Lobbying legitimate but needs reforms — study

A new UN-backed report suggests improvements to “arguably the most controversial and secretive of all business practices”. But at a time when the EU is considering lobbying regulation, it says demands for total transparency “may be unrealistic”.

A new UN-backed report, published on 8 September has suggested improvements to lobbying good practice for both businesses and NGOs and called on governments to be open to working with businesses. 

Entitled “Towards responsible lobbying”, the report also calls on governments to “ensure robust controls to prevent lobbyists from wielding undue or improper influence”.

However, it warns that demands for total transparency of lobbying “may be unrealistic in a business where success can depend on informality and closed-door meetings”. Transparency does not guarantee responsible practice, it argues.

Furthermore, it says “regulation – such as compulsory registration – does not prevent lobbyists from wielding undue or improper influence over politicians”.

Compulsory registration of lobbyists is one of the options being weighed up by the EU Commission as part of an initiative to improve transparency and accountability in European policy-making. 

Announced in March by Commissioner for Administration and Anti-Fraud policy Siim Kallas, the initiative plans to address transparency in lobbying as a full and legitimate component of EU policy-making.

However sympathetic to corporate lobbying, the UN report nevertheless warns that “businesses – as the buyers of lobbying services – must […] ensure that lobbying focuses on long-term business strategy rather than the short-term avoidance of costs and regulations”.

Similarly, the report says NGOs “must be prepared to follow the same responsible lobbying guidelines as corporate companies,” noting that some have encountered criticism for their campaigning practices.

The report therefore puts forward a “six-step lobbying health check” for businesses and NGOs based on key questions:

  • Policy consistency: Are we doing one thing and saying another?
  • Process transparency: Does it look like we’re trying to hide something?
  • Knowledge and people: Does the left hand not know what the right hand is doing?

In a foreword to the report, UN Secretary-General Kofi Annan said: "Business must restrain itself from taking away, by its lobbying activities, what it offers through corporate responsibility and philanthropy."

"There are often significant discrepancies between CSR policies on the one hand and lobbying efforts on the other', said Georg Kell, Executive Head of the United Nations Global Compact. "This lack of consistency can undermine the credibility of corporate responsibility and diminish its benefits," he warned.

'Towards Responsible Lobbying' was written by AccountAbility in close cooperation with the United Nation's Global Compact and is the result of international consultation with professional lobbyists as well as with businesses, governments and NGOs.

The report estimates the lobbying profession to be made up of some 100,000 practitioners worldwide, 17,000 of these based in Washington alone and 15,000 in Brussels.
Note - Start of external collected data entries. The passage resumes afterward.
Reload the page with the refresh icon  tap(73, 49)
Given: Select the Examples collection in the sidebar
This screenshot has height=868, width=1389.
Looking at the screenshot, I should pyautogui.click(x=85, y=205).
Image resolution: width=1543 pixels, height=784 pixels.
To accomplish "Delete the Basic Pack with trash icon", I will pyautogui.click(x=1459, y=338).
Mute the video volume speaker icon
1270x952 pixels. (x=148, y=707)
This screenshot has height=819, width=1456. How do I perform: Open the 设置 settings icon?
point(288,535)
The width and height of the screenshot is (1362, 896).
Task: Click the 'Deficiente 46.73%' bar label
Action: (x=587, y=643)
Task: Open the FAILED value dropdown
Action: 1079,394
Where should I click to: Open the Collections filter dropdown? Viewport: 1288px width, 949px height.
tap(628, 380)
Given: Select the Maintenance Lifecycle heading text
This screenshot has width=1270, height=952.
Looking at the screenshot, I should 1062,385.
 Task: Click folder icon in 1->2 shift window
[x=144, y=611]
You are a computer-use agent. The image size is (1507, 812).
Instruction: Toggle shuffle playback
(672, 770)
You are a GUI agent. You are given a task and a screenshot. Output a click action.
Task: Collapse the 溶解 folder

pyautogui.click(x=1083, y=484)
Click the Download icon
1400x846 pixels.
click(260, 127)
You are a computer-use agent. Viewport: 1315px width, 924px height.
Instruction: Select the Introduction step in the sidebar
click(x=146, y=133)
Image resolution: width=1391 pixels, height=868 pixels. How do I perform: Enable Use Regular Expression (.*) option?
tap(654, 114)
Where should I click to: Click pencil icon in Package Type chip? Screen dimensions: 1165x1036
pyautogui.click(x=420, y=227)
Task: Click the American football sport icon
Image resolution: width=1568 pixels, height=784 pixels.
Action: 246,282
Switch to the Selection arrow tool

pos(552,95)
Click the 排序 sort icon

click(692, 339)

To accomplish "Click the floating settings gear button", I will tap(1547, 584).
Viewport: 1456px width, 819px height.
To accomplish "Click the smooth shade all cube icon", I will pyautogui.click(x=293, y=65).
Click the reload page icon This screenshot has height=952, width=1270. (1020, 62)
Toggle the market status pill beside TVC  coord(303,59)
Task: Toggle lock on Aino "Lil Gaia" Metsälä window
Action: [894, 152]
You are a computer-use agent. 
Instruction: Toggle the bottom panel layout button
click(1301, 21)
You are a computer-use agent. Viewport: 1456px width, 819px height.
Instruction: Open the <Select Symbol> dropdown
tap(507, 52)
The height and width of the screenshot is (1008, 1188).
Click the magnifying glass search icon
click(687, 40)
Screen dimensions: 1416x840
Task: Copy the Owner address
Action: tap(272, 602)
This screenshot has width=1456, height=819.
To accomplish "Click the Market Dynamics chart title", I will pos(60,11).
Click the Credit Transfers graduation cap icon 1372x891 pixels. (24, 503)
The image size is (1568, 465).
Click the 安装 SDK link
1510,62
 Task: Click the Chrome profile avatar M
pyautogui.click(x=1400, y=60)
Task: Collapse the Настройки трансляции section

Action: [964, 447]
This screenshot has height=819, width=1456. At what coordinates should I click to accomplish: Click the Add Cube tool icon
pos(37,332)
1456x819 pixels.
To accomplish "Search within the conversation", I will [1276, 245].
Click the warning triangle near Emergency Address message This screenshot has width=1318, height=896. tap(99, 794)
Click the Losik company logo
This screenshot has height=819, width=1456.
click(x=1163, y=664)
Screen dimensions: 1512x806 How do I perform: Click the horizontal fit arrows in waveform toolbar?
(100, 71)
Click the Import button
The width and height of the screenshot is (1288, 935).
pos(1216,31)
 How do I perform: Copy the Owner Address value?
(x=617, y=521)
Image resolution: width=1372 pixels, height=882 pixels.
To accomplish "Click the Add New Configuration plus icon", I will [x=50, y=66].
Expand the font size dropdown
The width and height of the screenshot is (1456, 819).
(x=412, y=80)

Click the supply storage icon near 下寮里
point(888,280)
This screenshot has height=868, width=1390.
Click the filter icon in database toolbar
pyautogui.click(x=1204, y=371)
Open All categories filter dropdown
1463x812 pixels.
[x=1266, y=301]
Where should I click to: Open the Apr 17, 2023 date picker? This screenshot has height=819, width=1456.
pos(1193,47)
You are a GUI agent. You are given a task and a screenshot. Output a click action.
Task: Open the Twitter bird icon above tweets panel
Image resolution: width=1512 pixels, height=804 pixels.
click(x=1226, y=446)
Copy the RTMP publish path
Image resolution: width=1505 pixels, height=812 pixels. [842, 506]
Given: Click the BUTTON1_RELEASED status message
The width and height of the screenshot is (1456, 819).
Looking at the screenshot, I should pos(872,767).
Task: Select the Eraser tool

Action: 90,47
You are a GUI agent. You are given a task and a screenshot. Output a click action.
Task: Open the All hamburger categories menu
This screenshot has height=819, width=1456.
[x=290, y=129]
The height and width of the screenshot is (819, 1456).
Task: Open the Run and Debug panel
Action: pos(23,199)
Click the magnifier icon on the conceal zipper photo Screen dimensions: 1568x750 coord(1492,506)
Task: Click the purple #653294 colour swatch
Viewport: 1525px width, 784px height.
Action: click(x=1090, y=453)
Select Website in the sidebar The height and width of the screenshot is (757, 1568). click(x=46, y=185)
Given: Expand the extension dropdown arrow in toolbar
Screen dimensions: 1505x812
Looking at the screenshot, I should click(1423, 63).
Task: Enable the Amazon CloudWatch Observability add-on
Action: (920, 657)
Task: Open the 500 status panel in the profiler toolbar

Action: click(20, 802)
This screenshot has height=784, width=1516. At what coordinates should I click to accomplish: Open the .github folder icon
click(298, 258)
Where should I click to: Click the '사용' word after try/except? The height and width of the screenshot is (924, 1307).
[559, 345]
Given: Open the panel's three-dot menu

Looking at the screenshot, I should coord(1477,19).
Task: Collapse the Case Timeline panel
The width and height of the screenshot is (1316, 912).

  • In October 2005 an advisory group will present a report to the College of Commissioners outlining transparency plans that Commissioner Kallas has announced will put EU institutions and lobbyists under pressure to become more open and respect high ethical standards. 
  • The Commission will present a Green paper by the end of 2005 which will serve as the basis for a public debate.
  • A Round Table conference open to all "relevant stakeholders" is set to be organised, following which the Commission may decide what action should be taken.